Engineering Contradictions & Design Principles
Engineering Contradiction Analysis
1Device complexity
If sequential images are acquired at different wavelengths using a single camera, then the device complexity is reduced, but the acquisition time increases and sample movement risk increases
Solution Approach 1:
The system divides the imaging function across multiple cameras, with each camera dedicated to specific wavelength ranges. This segmentation allows simultaneous acquisition of multi-wavelength images, eliminating the time delay inherent in sequential single-camera approaches while managing device complexity through functional specialization.
Solution Approach 2:
The patent transitions from temporal sequencing (one camera at a time) to spatial parallelism (multiple cameras simultaneously). By arranging cameras side-by-side with different wavelength sensitivities, the system captures multiple wavelength images at the same moment, effectively moving from a 1D temporal approach to a 2D spatial-temporal approach.
2Loss of time
If multiple cameras are used to acquire images simultaneously at different wavelengths, then the acquisition time is reduced, but the alignment difficulty increases due to different viewing angles
Solution Approach 1:
The system performs preliminary calibration by capturing images of a calibration pattern from multiple camera angles.

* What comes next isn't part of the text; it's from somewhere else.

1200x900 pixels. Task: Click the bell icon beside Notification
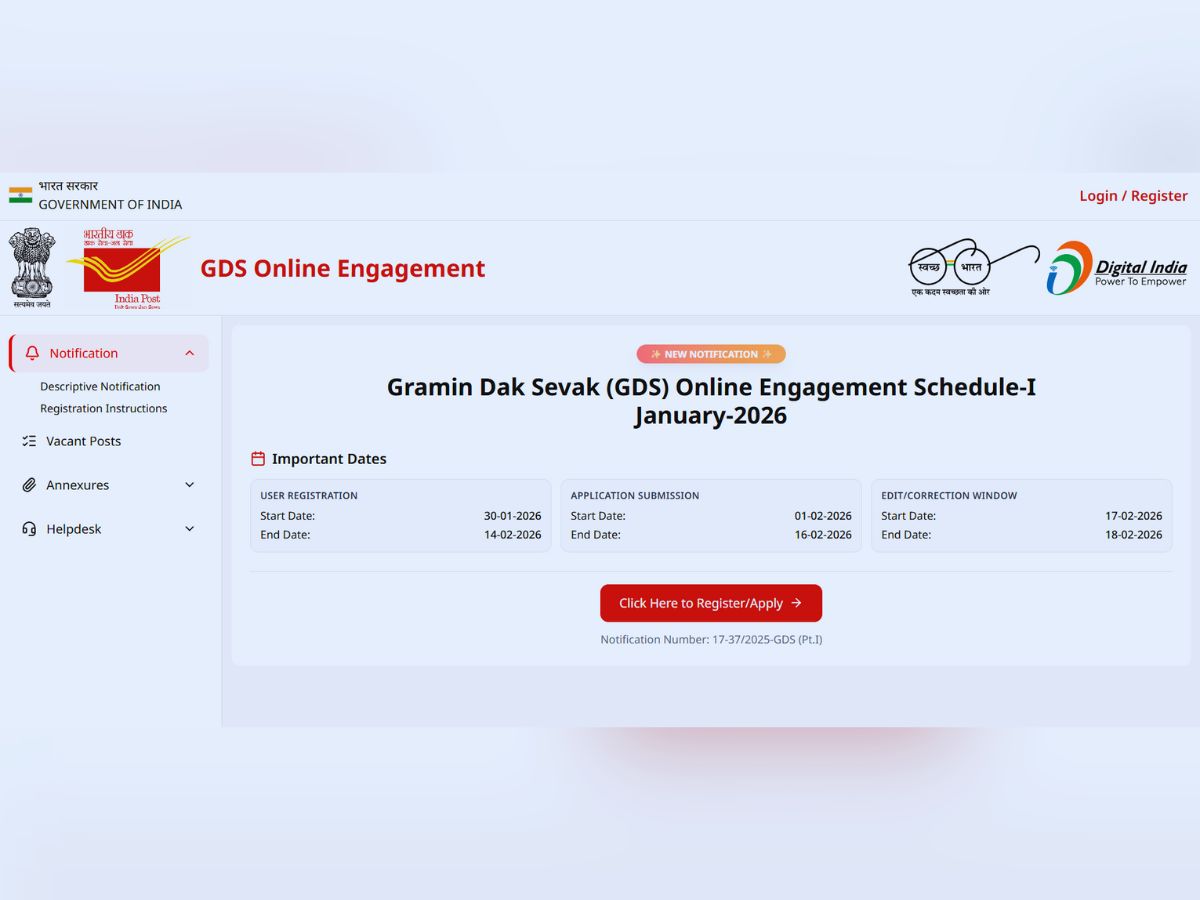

These calibration images are used to pre-compute geometric transformation parameters that account for each camera's viewing angle. This preliminary action enables rapid alignment of subsequent sample images without requiring complex real-time calculations.
Solution Approach 2:
The alignment process uses feedback from the calibration pattern detection to automatically adjust and determine transformation rules. By comparing the known calibration pattern features across multiple camera views, the system iteratively refines the geometric transformation parameters, ensuring precise alignment while accommodating different viewing angles.
3Manufacturing precision
If a calibration pattern is used to determine alignment rules, then the alignment precision is improved, but the device complexity and process complexity increase
Solution Approach 1:
The system uses a calibration pattern that creates a known geometric copy or reference framework visible to all cameras. This calibration pattern serves as a common reference that can be detected and matched across different camera views, providing a simplified method to establish geometric relationships without requiring complex direct measurement of the sample itself.

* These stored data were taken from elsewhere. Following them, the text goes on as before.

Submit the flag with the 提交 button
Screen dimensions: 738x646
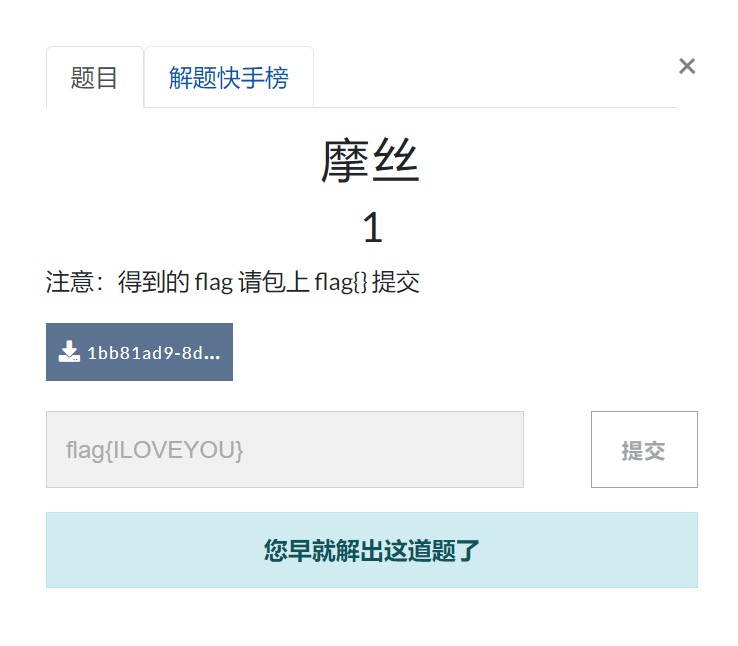click(644, 449)
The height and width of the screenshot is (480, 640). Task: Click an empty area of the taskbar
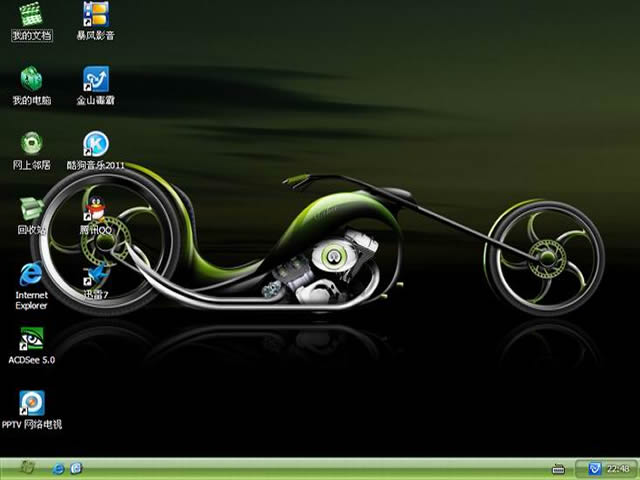pos(300,468)
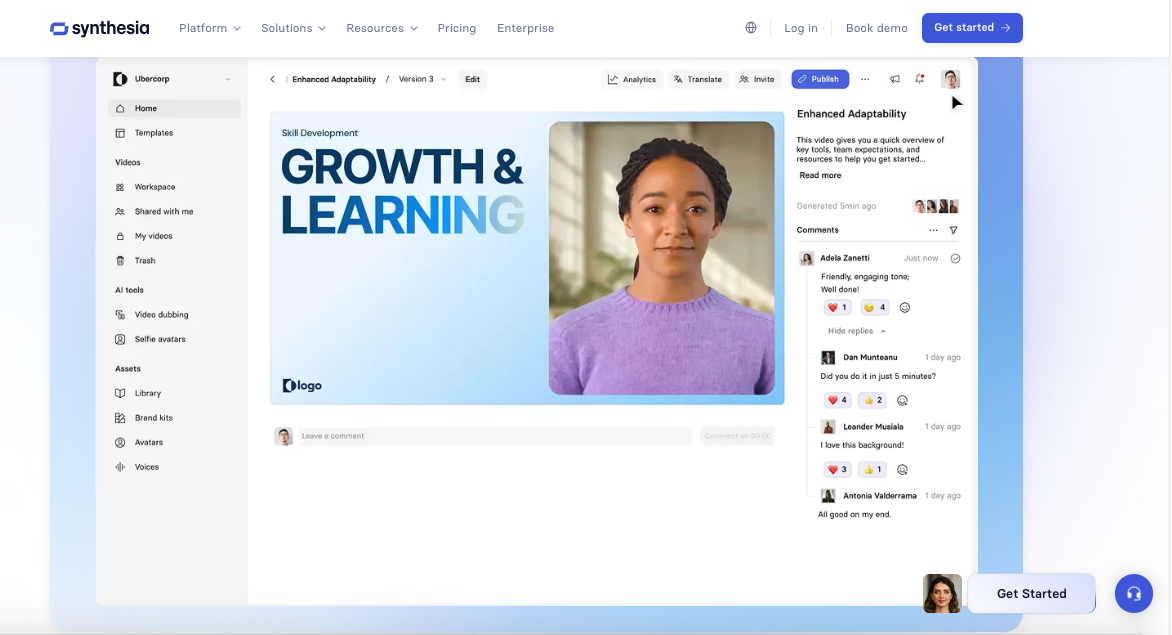Open the Version 3 dropdown

click(x=422, y=79)
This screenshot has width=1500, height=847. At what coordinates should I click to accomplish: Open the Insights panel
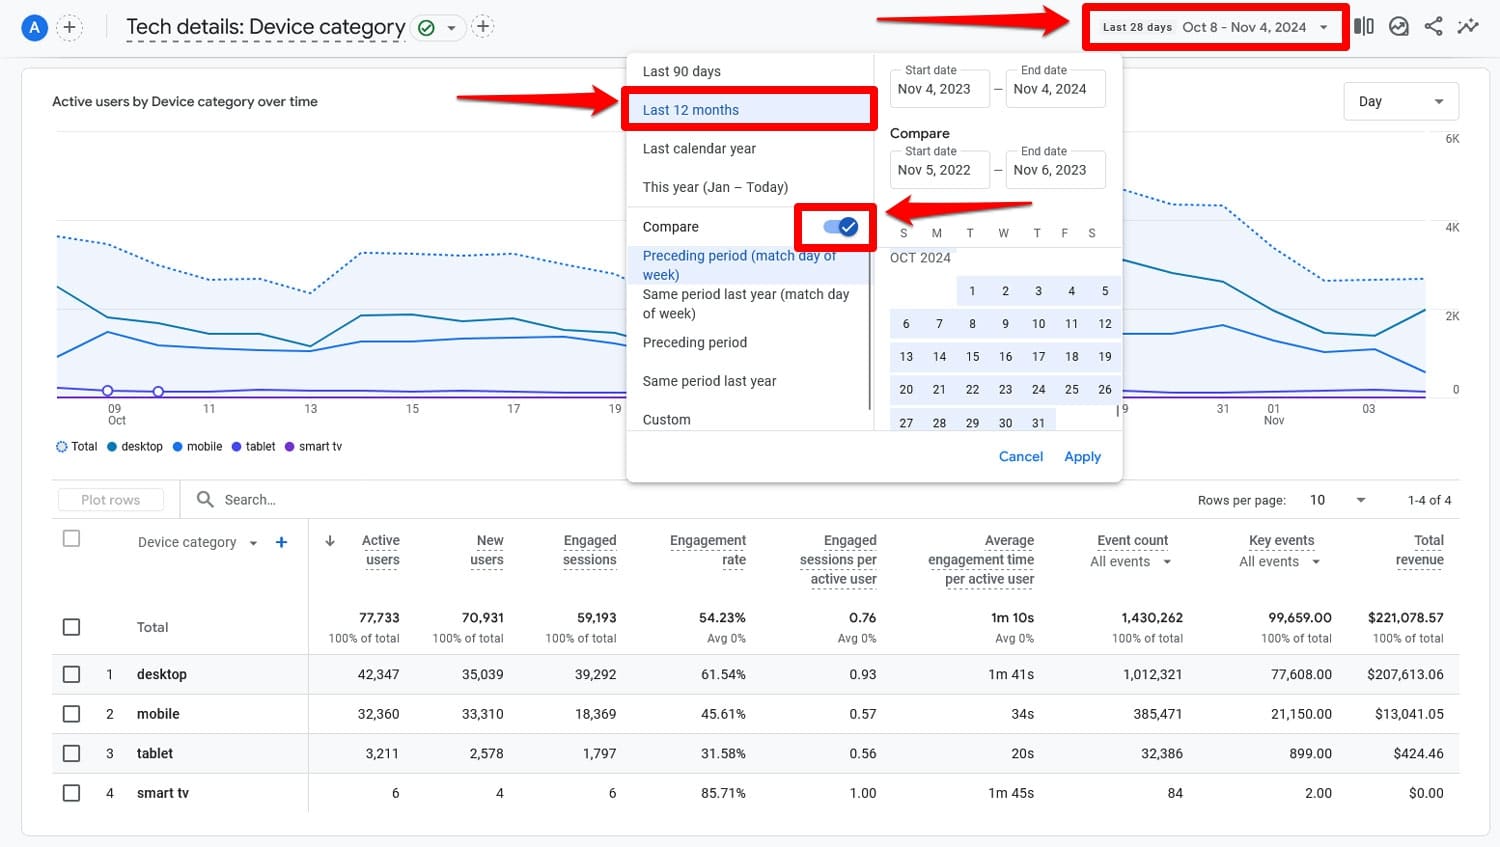(1399, 26)
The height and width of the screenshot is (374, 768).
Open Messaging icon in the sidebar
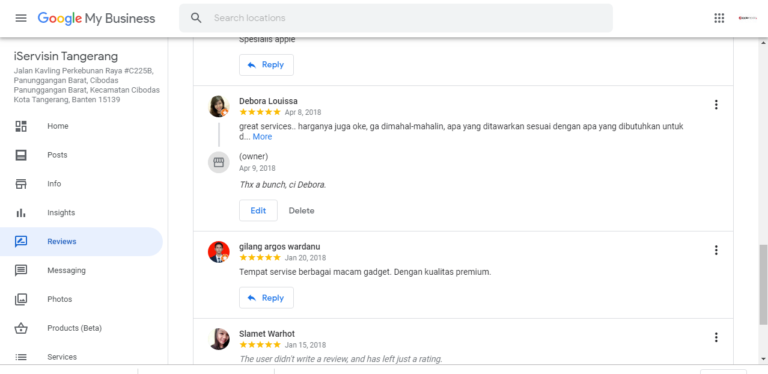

Applied Scientific Principles
This section explains which scientific principles are used to turn an abstract innovation direction into a practical engineering solution.

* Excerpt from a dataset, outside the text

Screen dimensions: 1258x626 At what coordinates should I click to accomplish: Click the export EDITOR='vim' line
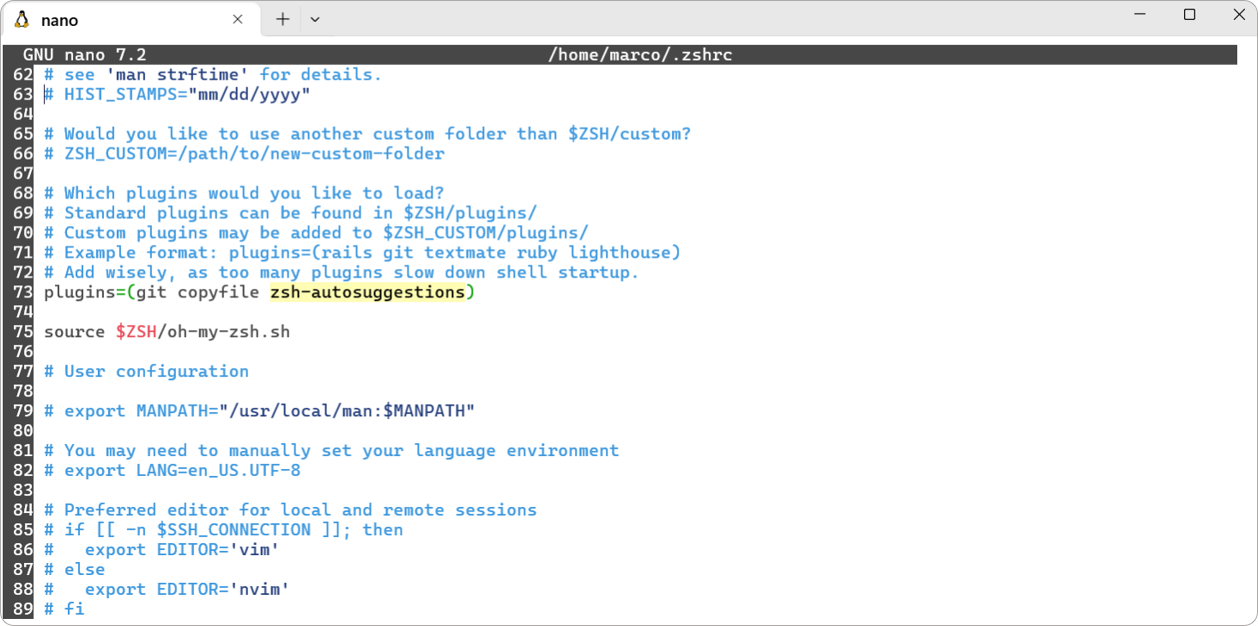tap(181, 549)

Function Achieved in This Case
Effectively aligns images by accounting for the sample's three-dimensional shape, allowing precise identification of surface points across multiple camera views, reducing the risk of misalignment and sample movement.
Implementation Method 1
acquiring an image of the sample area in a wavelength range specific to that camera
Data Source
AI summary
A method comprises, with a predetermined pattern, irradiating an area of a sample (1) with electromagnetic radiation (4). The method also comprises, by each of a plurality of cameras simultaneously, during the irradiating of the sample with the predetermined pattern, acquiring an image of the sample area in a wavelength range specific to that camera. The method also comprises irradiating the sample area with a calibration pattern detectable by each of the cameras. The method also comprises each of the cameras detecting the calibration pattern from its respective view of the sample area. The method also comprises, based on the detecting of the calibration pattern by each of the cameras, determining rules for transforming respective images acquired by the cameras from the respective views to a primary view. The method also comprises aligning the acquired images of the sample area by using the determined rules.